Z Wikiźródeł, wolnej biblioteki
Ta strona została przepisana.

Zażywaj dóbr doczesnych pod miarą, pod likiem,
Nie bądź żądz wyuzdanych podłym niewolnikiem.
Niech cię zbytnia pomyślność nie wynosi w górę.
Jasny ma ona pozór, lecz myśli ponure.

Dał ci Bóg, zdrów korzystaj, a winnéj podzięki
Nie omieszkaj dla tego, z któregoś wziął ręki!
Owszem, im więcéj bierzesz darów z jéj szczodroty,
Czyń większą sprawiedliwość, a pomnażaj cnoty.

Nie kochaj nic bez niego, kochaj wszystko społem.
Pełnij prawa; te są twą duszą i żywiołem.
Nędzarz, bogacz, pan, kmiotek, w każdym życia stanie
Pielgrzym na ziemi, uznaj boskie panowanie.

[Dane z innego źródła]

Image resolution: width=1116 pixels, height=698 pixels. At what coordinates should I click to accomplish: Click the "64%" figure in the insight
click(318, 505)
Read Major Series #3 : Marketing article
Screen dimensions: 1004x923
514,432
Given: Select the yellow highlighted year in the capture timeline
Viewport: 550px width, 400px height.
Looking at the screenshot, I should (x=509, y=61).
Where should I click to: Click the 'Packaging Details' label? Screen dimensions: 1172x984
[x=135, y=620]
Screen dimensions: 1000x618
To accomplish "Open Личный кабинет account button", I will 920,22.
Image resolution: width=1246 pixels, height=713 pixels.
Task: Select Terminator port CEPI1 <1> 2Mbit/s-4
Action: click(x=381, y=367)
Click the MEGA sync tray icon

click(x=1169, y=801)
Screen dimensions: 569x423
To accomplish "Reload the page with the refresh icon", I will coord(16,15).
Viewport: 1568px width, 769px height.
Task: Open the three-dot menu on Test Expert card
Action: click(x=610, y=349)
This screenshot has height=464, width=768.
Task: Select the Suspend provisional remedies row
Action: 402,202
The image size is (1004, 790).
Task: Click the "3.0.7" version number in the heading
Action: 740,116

Święty odludek, jakbyś natury
Powszechnéj nie miał być synem,
Nie dawaj cnocie barwy ponuréj,
Chcąc świecić pomiedzy gminem.
Zamiast powabu, uczyni wstręty
Pobożność, żółcią zaprawna.
Mniéj ma występek w sobie ponęty,
A cnota zawsze zabawna.

Pamiętaj na to, że i cnotliwy
Po siedmkroć na dzień upadnie.
Na ludzkie błędy bądź litościwy,
A daruj winnemu snadnie.
Niech twe los jego serce dotyka;
Uprostuj go na rozumie.
Jeden dół równie mędrca połyka
I tego, co nic nie umie.

Pod łaskawego nieba zaszczytem,
Gdy bujny łan z przyrodzenia,
Któżby się lękał, aby obfitem
Plonem nie wrócił nasienia?
Nagłe ulewy często w nim przecie
Jałową zostawią trawę.
Tak i najczystsza cnota na świecie
Ma swoje czasy nieprawe.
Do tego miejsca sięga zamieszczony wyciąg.